• What to do
1. In the text on the International Marxist Tendency, who edits the organization's website?
2. Using the text on the International Marxist Tendency, explain why Ted Grant wanted Marxists to stay inside the Labour Party.
3. Write the next part of the text on the International Marxist Tendency's history, starting after its final sentence.

• Passage for review
The International Marxist Tendency (IMT) is an international Marxist political tendency. It was founded by Trotskyist political theorist Ted Grant and his supporters following their break with the Committee for a Workers' International in 1992. The organization's website, Marxist.com or In Defence of Marxism, is edited by Alan Woods. The site is multilingual, and publishes international current affairs articles written from a Marxist perspective, as well as many historical and theoretical articles. The IMT is active in over 40 countries worldwide.

History

Militant (also known as the Militant tendency) was an entryist group within the British Labour Party based around the Militant newspaper which was founded in 1964. In 1974, Militant and its allies in Sweden, Ireland and other countries formed the Committee for a Workers' International.  The organisation gained more members during the 1970s and early 1980s and dominated the Labour Party in Liverpool. It became the largest Trotskyist group in Europe. In 1983, the five members of the Militant newspaper's editorial board were expelled for contravening the Labour Party constitution and expulsions of Militant members continued throughout the rest of the decade.

Ted Grant was a long time leader of Militant until it split in early 1992 over a number of issues, primarily whether to continue working within the Labour Party. The majority, rejecting entryism, formed Militant Labour, which subsequently became the Socialist Party of England and Wales. Grant argued that leaving Labour would amount to throwing away many decades of patient work and maintained that Marxists should remain within the party. However, he and his supporters were expelled from the tendency and together with Alan Woods they formed Socialist Appeal in Britain.

The factional fight within Militant that led to the expulsion of Grant and Woods also played itself out within the CWI, with supporters of the Grant faction leaving to form the Committee for a Marxist International in several countries, particularly Spain.

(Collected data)

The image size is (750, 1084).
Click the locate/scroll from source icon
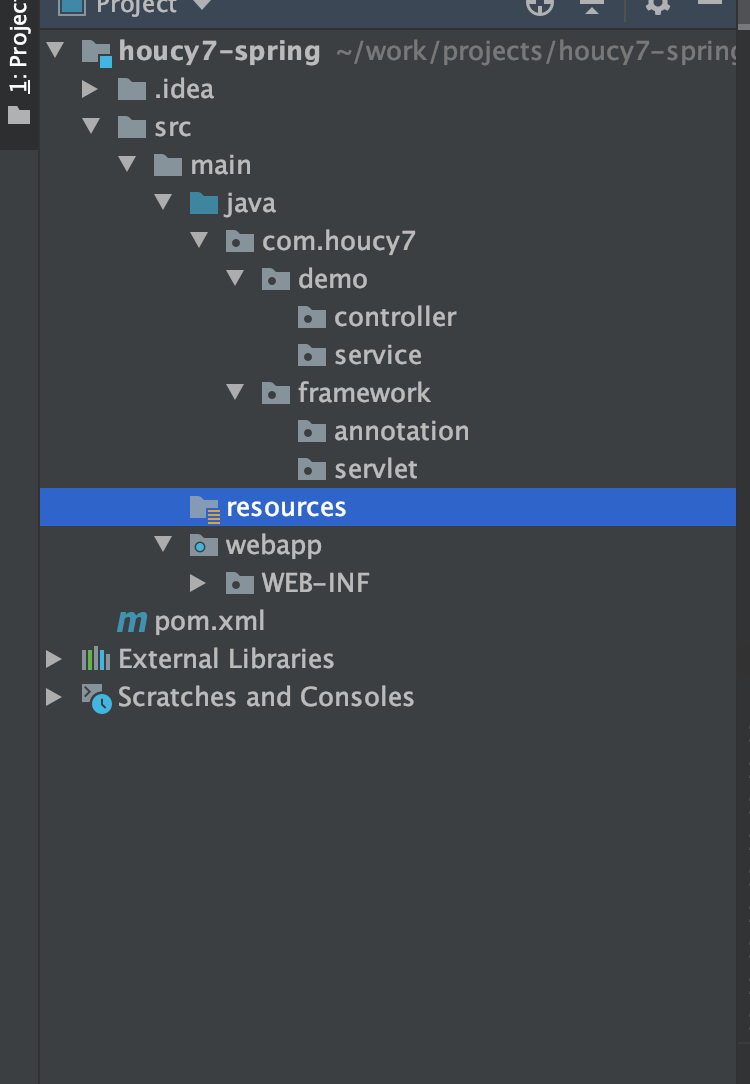click(540, 6)
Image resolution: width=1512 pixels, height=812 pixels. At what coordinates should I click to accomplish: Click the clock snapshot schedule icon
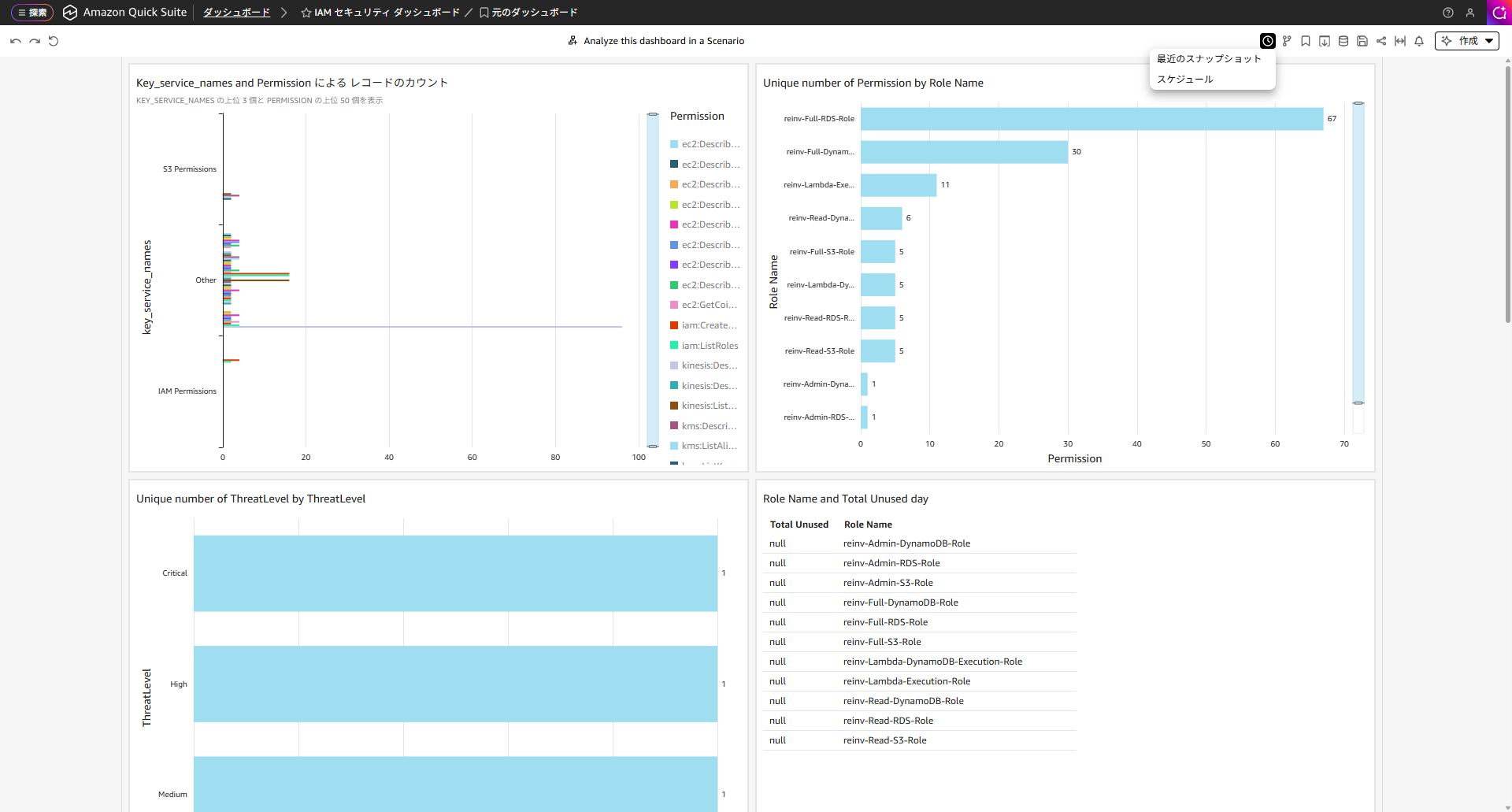click(x=1268, y=41)
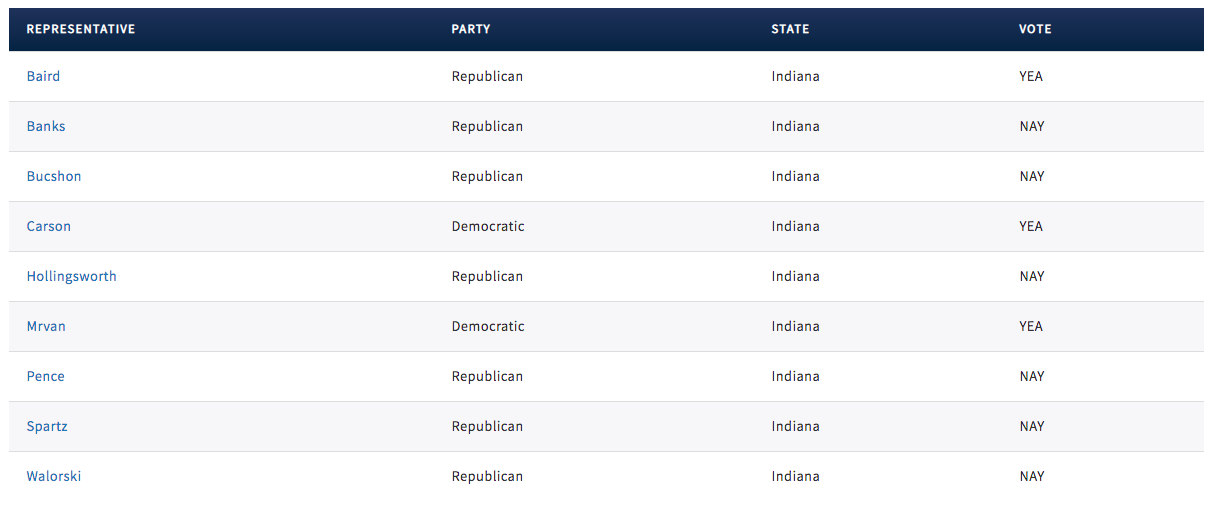This screenshot has width=1214, height=512.
Task: Open the Mrvan representative link
Action: [x=46, y=326]
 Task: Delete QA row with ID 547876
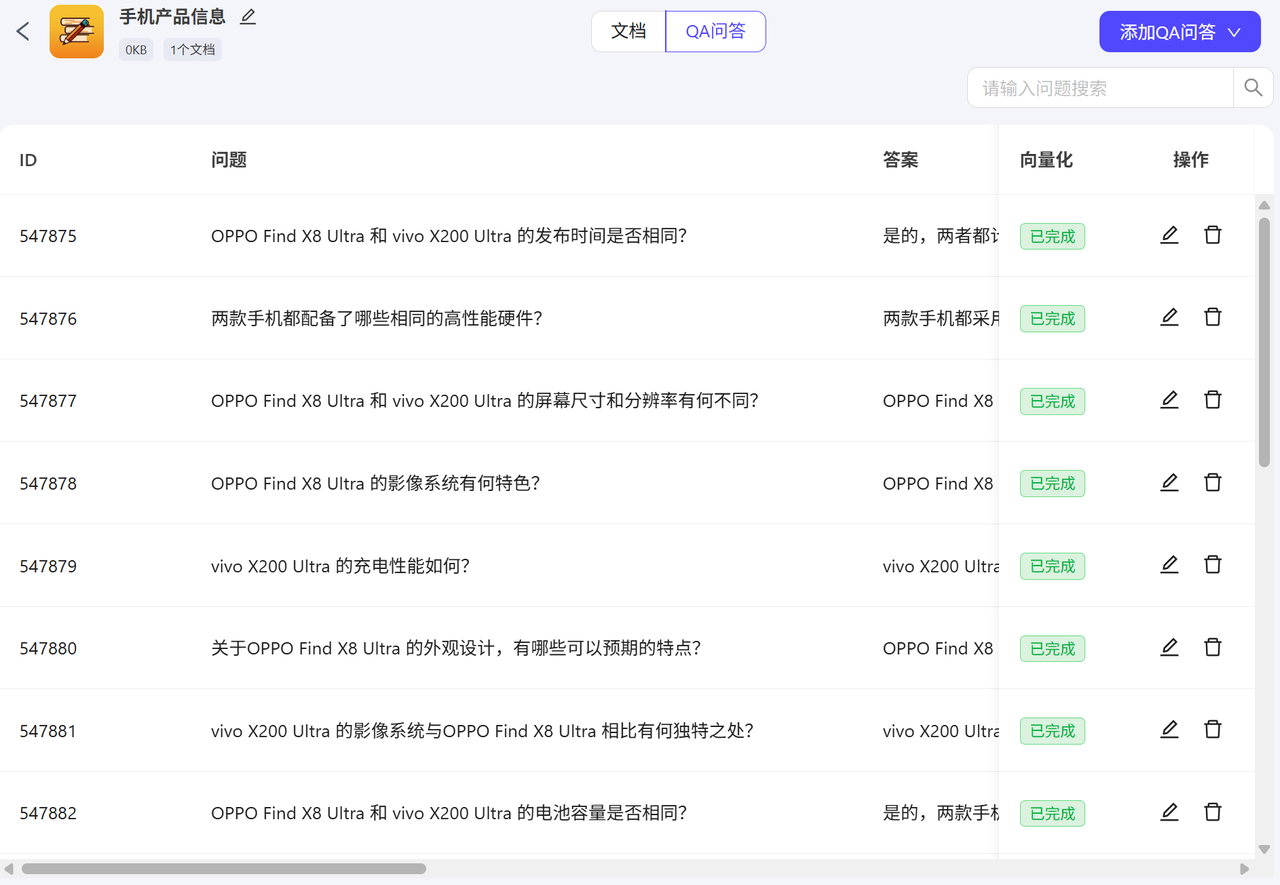(x=1213, y=317)
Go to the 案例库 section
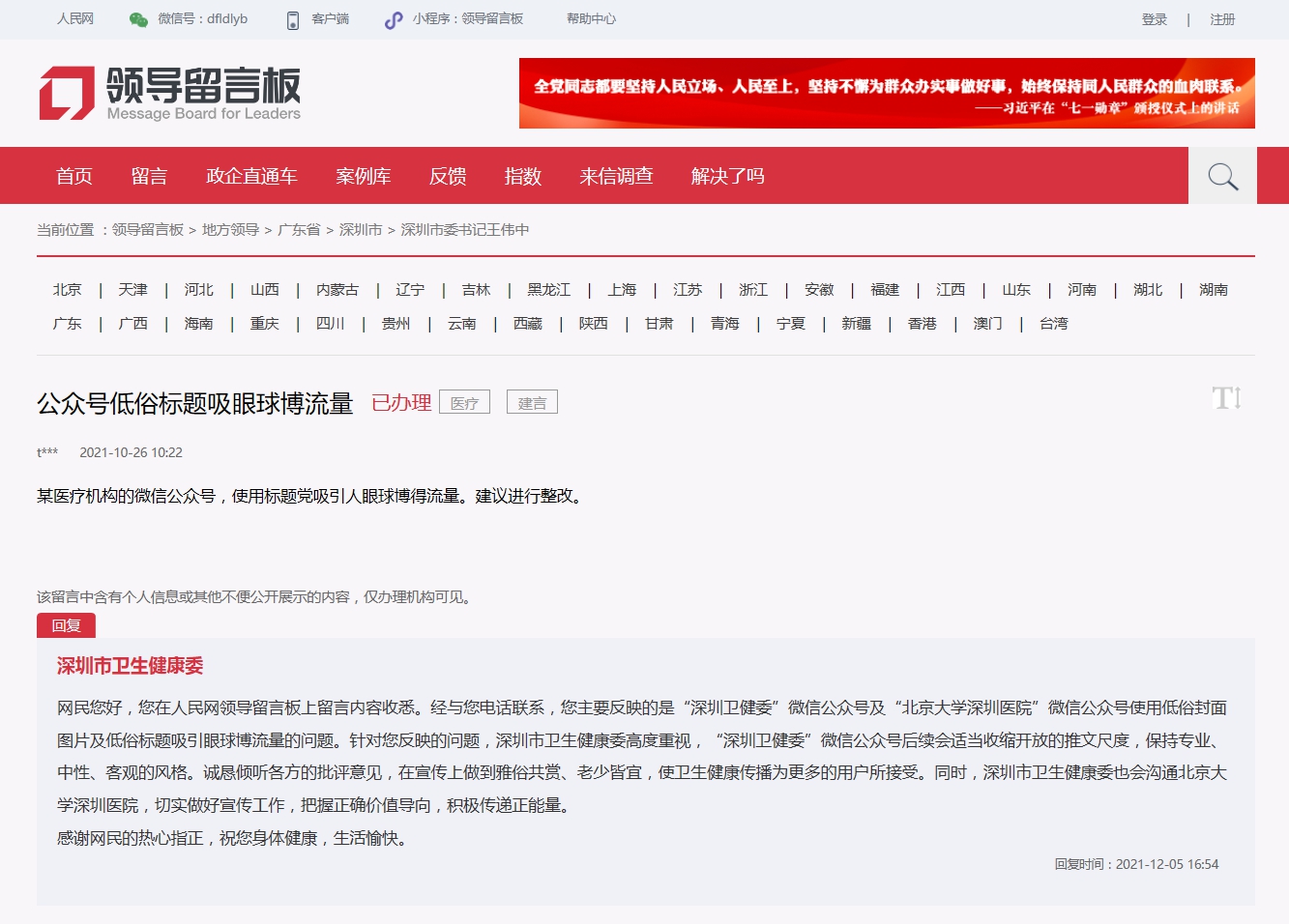This screenshot has width=1289, height=924. (x=364, y=176)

• Answers below
1. Alan Woods edits the website.

2. Grant argued that leaving Labour would amount to throwing away many decades of patient work. For that reason he held that Marxists should remain within the party.

3.
At its World Congress in 2006, the organisation was renamed the International Marxist Tendency (IMT).

Woods is editor of the British section's journal Socialist Appeal and of the IMT website, In Defence of Marxism.

Theory and tactics

The International Marxist Tendency adheres to Orthodox Trotskyism, emphasising the education of cadres of workers and youth. In particular, the organization claims the scientific socialism of Karl Marx as the fundamental basis of its political and philosophical theory. It adds other authors to its theoretical corpus, mainly Lenin and Trotsky, but also Friedrich Engels and Rosa Luxemburg.

The IMT is a revolutionary international organization whose objective is the overthrow of the capitalist system and the establishment of a socialist society, without social classes and without State, where production would be managed collectively by, and for, the benefit of all. However, the organization's position is that in this process, there will necessarily exist a transitional workers' state which the working class will democratically control: "While the capitalists need a state to maintain class rule, the workers need one precisely to end it."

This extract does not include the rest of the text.